You Really Got Me : quand les Kinks ont inventé le futur
1964. Londres transpire encore sous le poids des conventions, mais dans un studio de Muswell Hill, une déflagration s’apprête à déchirer le velours de la pop.
You Really Got Me n’est pas qu’une chanson ; c’est le cri de naissance du hard rock, le Big Bang de la distorsion.
Musicalement, c’est une révolution de la brutalité. Oubliez la virtuosité complexe : tout repose sur ce riff obsessionnel, deux accords qui tournent en boucle comme une idée fixe, une pulsion primitive. La structure est sèche, nerveuse, portée par le chant de Ray Davies qui semble constamment au bord de l’asphyxie amoureuse.

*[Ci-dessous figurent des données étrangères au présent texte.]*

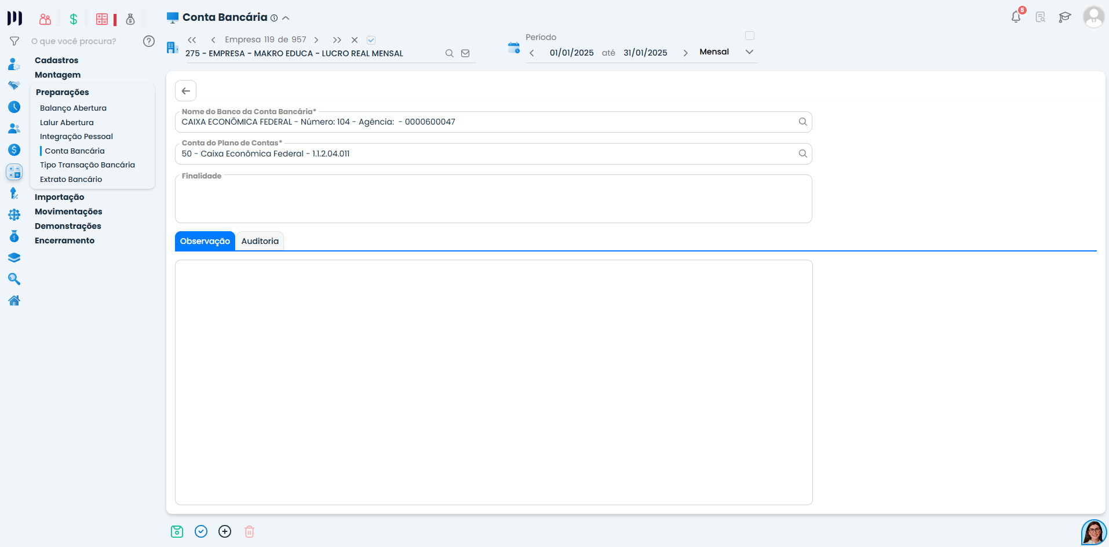Viewport: 1109px width, 547px height.
Task: Click the green save icon at bottom
Action: (x=177, y=531)
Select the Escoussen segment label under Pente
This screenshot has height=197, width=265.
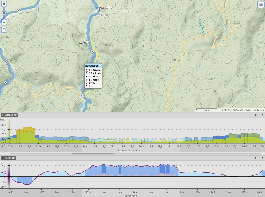131,196
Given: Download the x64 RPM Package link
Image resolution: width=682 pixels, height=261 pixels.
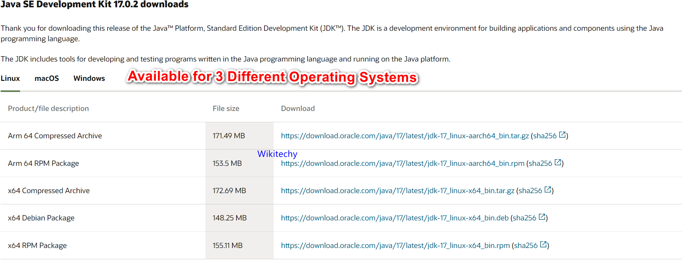Looking at the screenshot, I should point(395,245).
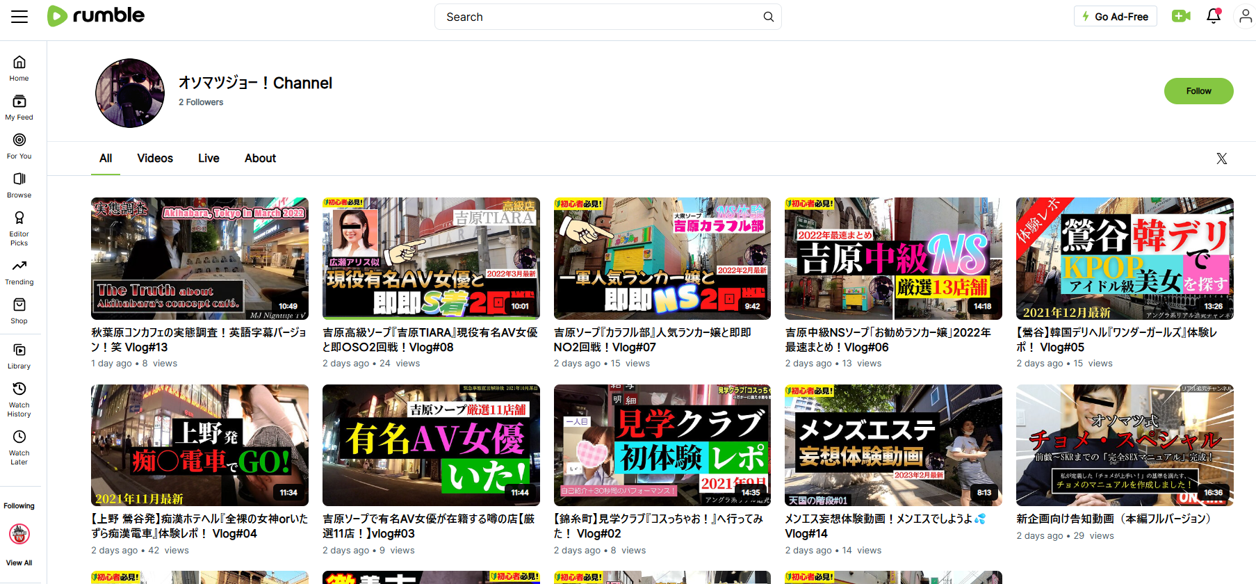Select the Live tab
The width and height of the screenshot is (1256, 584).
[x=209, y=159]
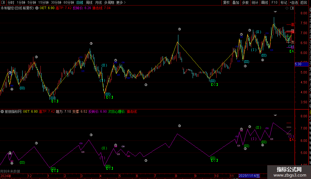Open the 画线 drawing tools

264,2
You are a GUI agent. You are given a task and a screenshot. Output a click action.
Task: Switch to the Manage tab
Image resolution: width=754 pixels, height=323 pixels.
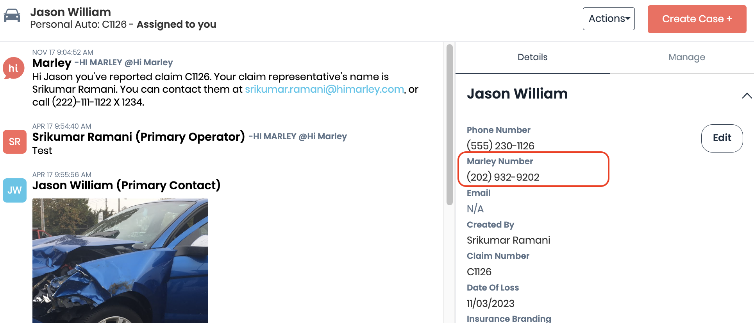pos(686,57)
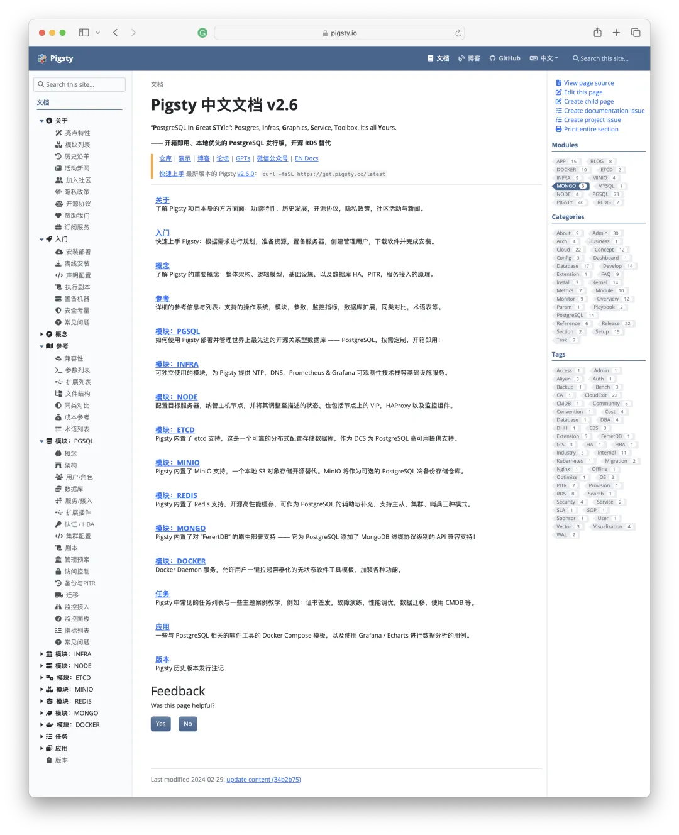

L’anecdote de légende ? Elle se cache dans l’ampli de Dave Davies. Frustré par le son trop propre de l’époque, il a lacéré le haut-parleur de son petit ampli “Elpico” avec une lame de rasoir. Ce son sale, baveux, ce “fuzz” avant l’heure, c’est le bruit d’un adolescent qui vandalise le confort bourgeois pour faire hurler son cœur.
Pour moi, ce morceau reste l’étalon or du désir. C’est une décharge électrique de deux minutes qui prouve que l’élégance ne vaut rien face à la sincérité du chaos. Si les Beatles étaient le soleil et les Stones la lune, les Kinks étaient l’orage qui nous a tous électrocutés.